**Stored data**
*** Block opens ***

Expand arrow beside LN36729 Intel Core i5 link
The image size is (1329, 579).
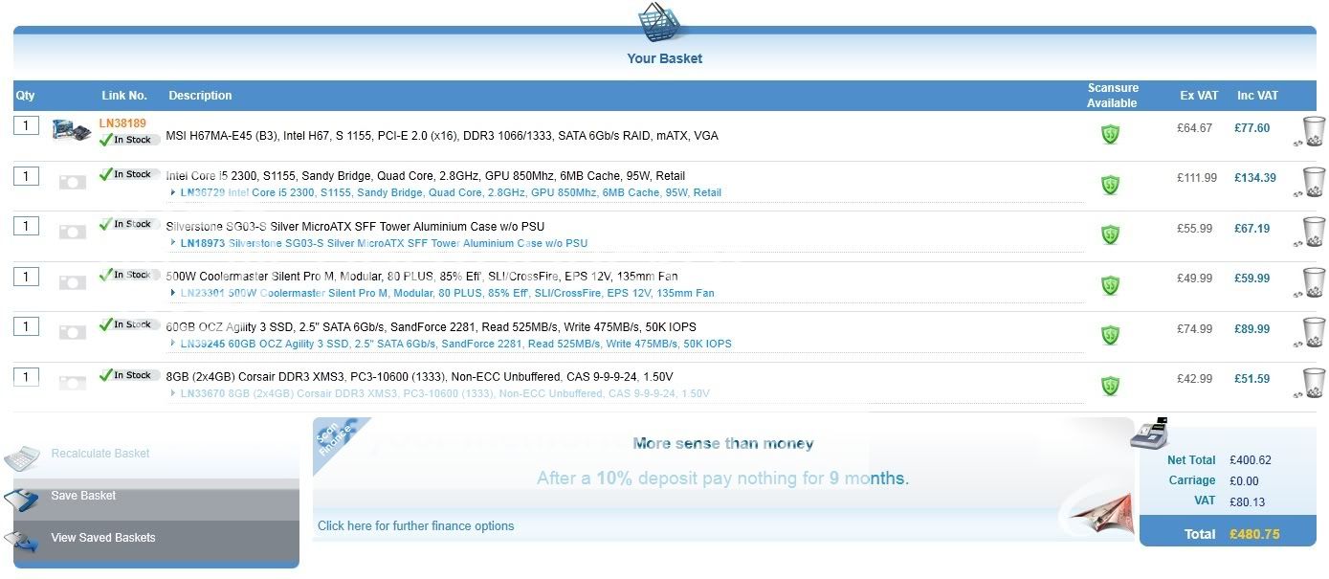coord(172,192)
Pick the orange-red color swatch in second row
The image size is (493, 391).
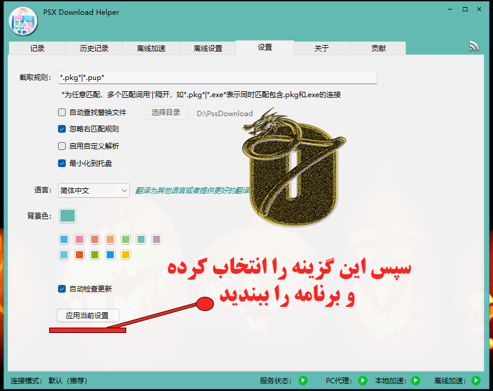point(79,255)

*** Block closes ***

**Description of the task**
For this exercise, set down exactly the lines that run from the line holding "The image size is (1329, 579)." to the last line of the records above; include both end lines and omit pictures.

**Answer to this problem**
The image size is (1329, 579).
coord(172,192)
Pick the orange-red color swatch in second row
The image size is (493, 391).
point(79,255)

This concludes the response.